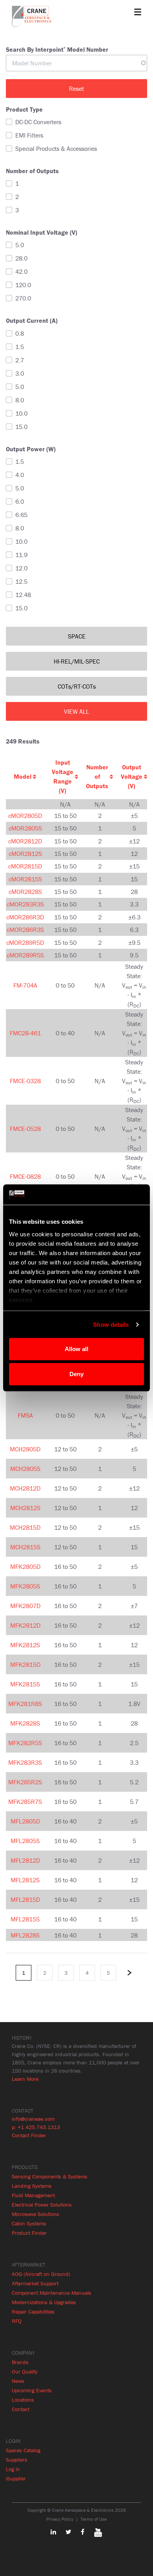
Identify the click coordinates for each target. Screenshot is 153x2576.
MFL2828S (25, 1935)
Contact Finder (29, 2135)
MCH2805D (25, 1449)
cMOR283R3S (25, 904)
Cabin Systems (29, 2223)
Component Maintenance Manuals (51, 2292)
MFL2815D (25, 1899)
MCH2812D (25, 1488)
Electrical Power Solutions (42, 2204)
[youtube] (94, 2532)
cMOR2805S (25, 828)
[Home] (31, 16)
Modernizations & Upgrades (44, 2302)
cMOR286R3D (25, 917)
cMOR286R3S (25, 929)
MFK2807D (25, 1606)
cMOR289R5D (25, 942)
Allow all (76, 1349)
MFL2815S (25, 1919)
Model (22, 776)
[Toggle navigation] (137, 12)
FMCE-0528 (25, 1128)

|---|

**Task directions**:
The expected response consists solely of the lines from the one with "Electrical Power Solutions (42, 2204)" through the end of the records, repeated exactly.

**Exercise response**:
Electrical Power Solutions (42, 2204)
[youtube] (94, 2532)
cMOR2805S (25, 828)
[Home] (31, 16)
Modernizations & Upgrades (44, 2302)
cMOR286R3D (25, 917)
cMOR286R3S (25, 929)
MFK2807D (25, 1606)
cMOR289R5D (25, 942)
Allow all (76, 1349)
MFL2815S (25, 1919)
Model (22, 776)
[Toggle navigation] (137, 12)
FMCE-0528 (25, 1128)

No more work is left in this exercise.